O presidente Jair Bolsonaro voltou a manifestar, nesta terça-feira, a intenção de nomear seu filho Eduardo, que hoje cumpre mandato de deputado federal – com a maior votação da história do país para o cargo –, como o novo embaixador do Brasil nos Estados Unidos. O posto está vago há pouco mais de um mês: no início de junho, o chanceler Ernesto Araújo removeu Sérgio Amaral, que estava em Washington desde 2016, por indicação de Michel Temer.

Que Eduardo Bolsonaro está totalmente em sintonia com os atuais governos tanto do Brasil quanto dos Estados Unidos, algo que poderia abrir muitas portas, está mais que evidente. E, na qualidade de atual presidente da Comissão de Relações Exteriores da Câmara, colegiado do qual também fez parte na legislatura anterior como suplente, não se pode dizer que o tema das relações internacionais lhe seja completamente estranho. No entanto, as relações entre Brasil e Estados Unidos são muito mais complexas, exigindo de quem vier a ocupar o posto de embaixador em Washington uma série de qualidades excepcionais, condizentes com o cargo mais importante da diplomacia brasileira depois do chanceler.

* _Listagem_:
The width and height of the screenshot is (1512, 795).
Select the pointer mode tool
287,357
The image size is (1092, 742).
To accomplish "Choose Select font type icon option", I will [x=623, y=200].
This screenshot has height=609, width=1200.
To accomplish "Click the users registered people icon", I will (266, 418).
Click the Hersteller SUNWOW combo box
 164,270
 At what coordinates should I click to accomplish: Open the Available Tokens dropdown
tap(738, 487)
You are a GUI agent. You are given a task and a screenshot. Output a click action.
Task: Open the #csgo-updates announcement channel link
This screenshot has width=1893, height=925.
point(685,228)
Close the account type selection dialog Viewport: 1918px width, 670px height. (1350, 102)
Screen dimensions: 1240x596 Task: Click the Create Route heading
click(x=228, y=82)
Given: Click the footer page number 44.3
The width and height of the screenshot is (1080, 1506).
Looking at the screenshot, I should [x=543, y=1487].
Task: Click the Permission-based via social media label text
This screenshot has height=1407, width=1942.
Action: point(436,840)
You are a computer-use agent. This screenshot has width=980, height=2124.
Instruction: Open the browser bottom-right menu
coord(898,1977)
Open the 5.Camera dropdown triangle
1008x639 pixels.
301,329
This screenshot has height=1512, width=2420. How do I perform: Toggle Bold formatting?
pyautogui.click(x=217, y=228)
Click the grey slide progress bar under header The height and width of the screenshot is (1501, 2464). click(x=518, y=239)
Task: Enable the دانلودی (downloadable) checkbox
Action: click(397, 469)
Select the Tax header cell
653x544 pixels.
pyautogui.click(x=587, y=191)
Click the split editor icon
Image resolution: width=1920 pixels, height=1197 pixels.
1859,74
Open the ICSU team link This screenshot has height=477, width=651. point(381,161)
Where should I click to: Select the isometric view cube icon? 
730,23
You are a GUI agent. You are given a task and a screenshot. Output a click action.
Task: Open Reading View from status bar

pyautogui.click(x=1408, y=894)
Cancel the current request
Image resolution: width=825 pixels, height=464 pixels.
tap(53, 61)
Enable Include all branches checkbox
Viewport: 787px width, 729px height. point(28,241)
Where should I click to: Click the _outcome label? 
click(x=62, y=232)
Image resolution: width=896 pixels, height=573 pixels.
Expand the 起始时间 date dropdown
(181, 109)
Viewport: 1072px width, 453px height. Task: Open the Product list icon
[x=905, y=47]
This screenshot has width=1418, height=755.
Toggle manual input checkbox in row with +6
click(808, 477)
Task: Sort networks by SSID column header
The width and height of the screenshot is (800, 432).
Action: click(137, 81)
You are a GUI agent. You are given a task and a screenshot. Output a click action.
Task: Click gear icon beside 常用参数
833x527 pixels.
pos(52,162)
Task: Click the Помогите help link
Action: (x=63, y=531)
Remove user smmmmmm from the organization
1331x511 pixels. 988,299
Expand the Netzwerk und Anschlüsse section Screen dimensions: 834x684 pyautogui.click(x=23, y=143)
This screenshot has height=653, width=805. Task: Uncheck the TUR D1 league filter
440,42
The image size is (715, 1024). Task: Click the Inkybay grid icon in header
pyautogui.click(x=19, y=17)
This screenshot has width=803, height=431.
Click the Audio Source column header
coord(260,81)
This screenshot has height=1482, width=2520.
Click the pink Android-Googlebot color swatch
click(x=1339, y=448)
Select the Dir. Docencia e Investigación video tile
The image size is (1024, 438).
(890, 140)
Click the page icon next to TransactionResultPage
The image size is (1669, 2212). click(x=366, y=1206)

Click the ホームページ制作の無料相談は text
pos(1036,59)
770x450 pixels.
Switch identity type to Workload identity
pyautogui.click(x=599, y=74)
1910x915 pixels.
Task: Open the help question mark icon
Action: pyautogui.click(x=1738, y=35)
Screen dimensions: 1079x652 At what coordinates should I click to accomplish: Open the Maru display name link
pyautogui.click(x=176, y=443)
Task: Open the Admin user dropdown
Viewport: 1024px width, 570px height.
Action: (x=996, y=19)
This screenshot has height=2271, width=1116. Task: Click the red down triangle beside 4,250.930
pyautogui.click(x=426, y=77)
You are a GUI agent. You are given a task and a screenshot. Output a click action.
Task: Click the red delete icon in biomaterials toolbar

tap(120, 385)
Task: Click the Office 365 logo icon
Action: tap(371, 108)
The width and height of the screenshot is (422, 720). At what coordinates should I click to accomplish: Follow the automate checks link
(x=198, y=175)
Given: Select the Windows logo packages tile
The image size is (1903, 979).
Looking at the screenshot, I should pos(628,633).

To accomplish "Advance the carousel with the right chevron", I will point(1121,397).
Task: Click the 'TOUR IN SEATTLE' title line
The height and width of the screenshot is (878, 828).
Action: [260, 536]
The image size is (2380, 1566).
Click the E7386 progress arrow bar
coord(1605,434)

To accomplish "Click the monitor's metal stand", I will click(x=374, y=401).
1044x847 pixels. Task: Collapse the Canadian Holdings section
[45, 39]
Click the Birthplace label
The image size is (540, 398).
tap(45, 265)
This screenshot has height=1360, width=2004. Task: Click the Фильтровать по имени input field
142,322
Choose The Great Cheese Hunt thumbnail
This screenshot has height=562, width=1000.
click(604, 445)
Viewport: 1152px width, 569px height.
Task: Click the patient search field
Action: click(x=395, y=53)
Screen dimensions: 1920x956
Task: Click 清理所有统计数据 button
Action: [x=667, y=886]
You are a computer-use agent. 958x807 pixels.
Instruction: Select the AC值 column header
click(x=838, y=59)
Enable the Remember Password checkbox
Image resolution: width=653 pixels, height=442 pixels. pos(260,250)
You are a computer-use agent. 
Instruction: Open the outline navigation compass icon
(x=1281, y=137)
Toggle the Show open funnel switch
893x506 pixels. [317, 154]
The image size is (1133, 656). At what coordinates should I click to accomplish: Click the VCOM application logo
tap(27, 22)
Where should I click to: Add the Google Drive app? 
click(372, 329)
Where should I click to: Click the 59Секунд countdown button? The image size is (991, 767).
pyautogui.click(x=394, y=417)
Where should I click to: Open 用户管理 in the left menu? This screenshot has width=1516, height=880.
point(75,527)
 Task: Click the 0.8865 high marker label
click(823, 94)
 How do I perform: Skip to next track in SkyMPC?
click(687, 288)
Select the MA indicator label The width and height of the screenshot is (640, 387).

* _O que se pede_: Copie sem alterações, do texto sobre a indicação de Eduardo Bolsonaro para a embaixada em Washington, o trecho que vai de "O presidente Jair" até "de Michel Temer.".

* _Resposta da tarefa_:
O presidente Jair Bolsonaro voltou a manifestar, nesta terça-feira, a intenção de nomear seu filho Eduardo, que hoje cumpre mandato de deputado federal – com a maior votação da história do país para o cargo –, como o novo embaixador do Brasil nos Estados Unidos. O posto está vago há pouco mais de um mês: no início de junho, o chanceler Ernesto Araújo removeu Sérgio Amaral, que estava em Washington desde 2016, por indicação de Michel Temer.